### MATERIAL FOR THIS EXERCISE
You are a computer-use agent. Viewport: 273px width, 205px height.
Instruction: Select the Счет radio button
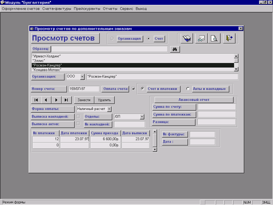[148, 39]
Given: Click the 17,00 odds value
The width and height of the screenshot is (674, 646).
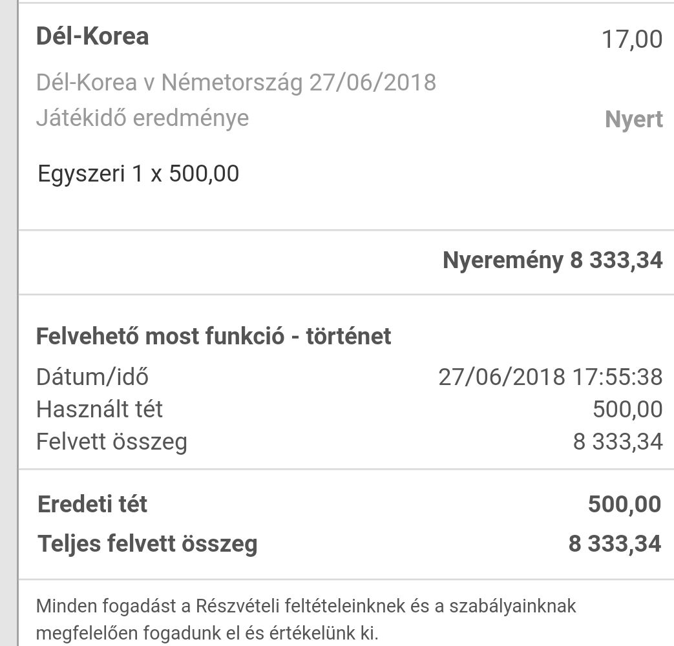Looking at the screenshot, I should coord(631,39).
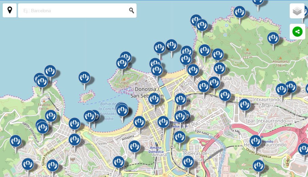The image size is (308, 177).
Task: Click the location pin button beside search
Action: [x=9, y=11]
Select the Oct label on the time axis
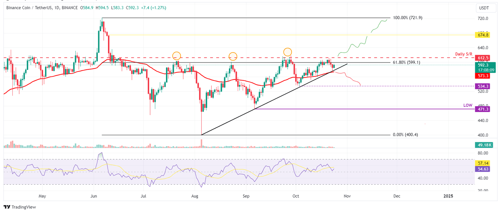The width and height of the screenshot is (501, 213). 296,196
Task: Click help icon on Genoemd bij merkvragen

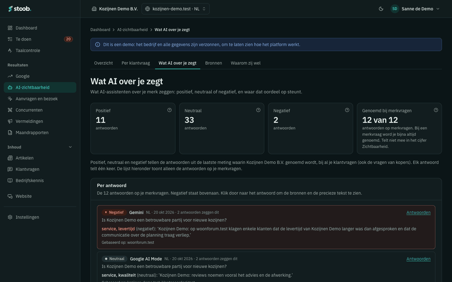Action: point(436,110)
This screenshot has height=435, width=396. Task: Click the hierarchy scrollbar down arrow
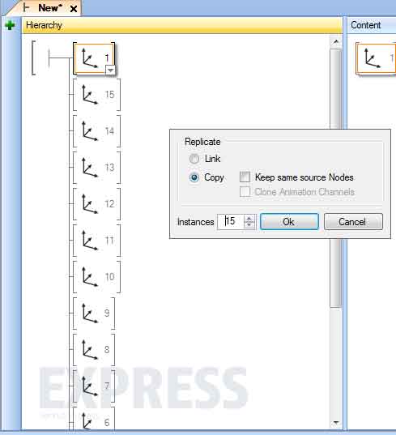336,423
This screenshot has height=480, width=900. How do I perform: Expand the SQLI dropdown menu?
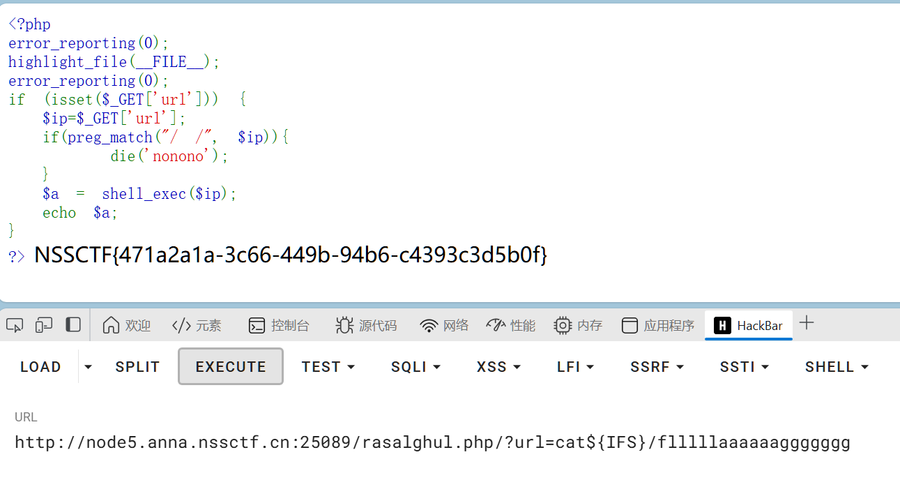(415, 366)
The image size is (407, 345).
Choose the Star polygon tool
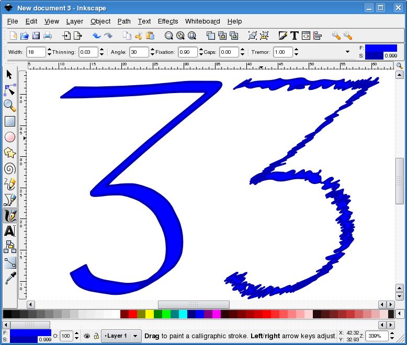10,153
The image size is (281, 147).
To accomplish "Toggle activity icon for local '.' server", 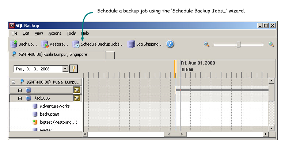I will [x=77, y=90].
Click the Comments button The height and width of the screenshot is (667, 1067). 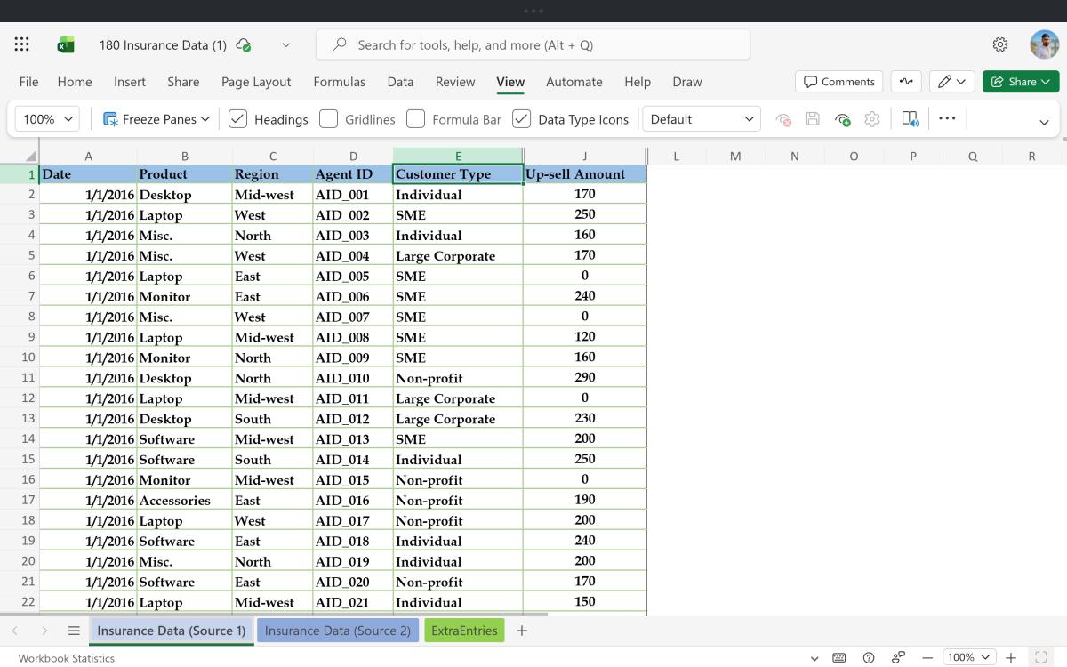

### WHAT THE TASK ASKS
Print nothing but the lines above starting with the line that contains "Given: Click the 17,00 odds value" and going on through the line that contains "The image size is (407, 345).". Leave out the pictures.

### TASK ANSWER
Given: Click the 17,00 odds value
The width and height of the screenshot is (674, 646).
Looking at the screenshot, I should coord(631,39).
The image size is (308, 177).
Task: Click the location pin button beside search
Action: [x=9, y=11]
Select the Oct label on the time axis
The width and height of the screenshot is (501, 213). 296,196
Task: Click help icon on Genoemd bij merkvragen

Action: point(436,110)
This screenshot has height=435, width=396. Task: Click the hierarchy scrollbar down arrow
336,423
This screenshot has height=480, width=900. How do I perform: Expand the SQLI dropdown menu?
(415, 366)
The image size is (407, 345).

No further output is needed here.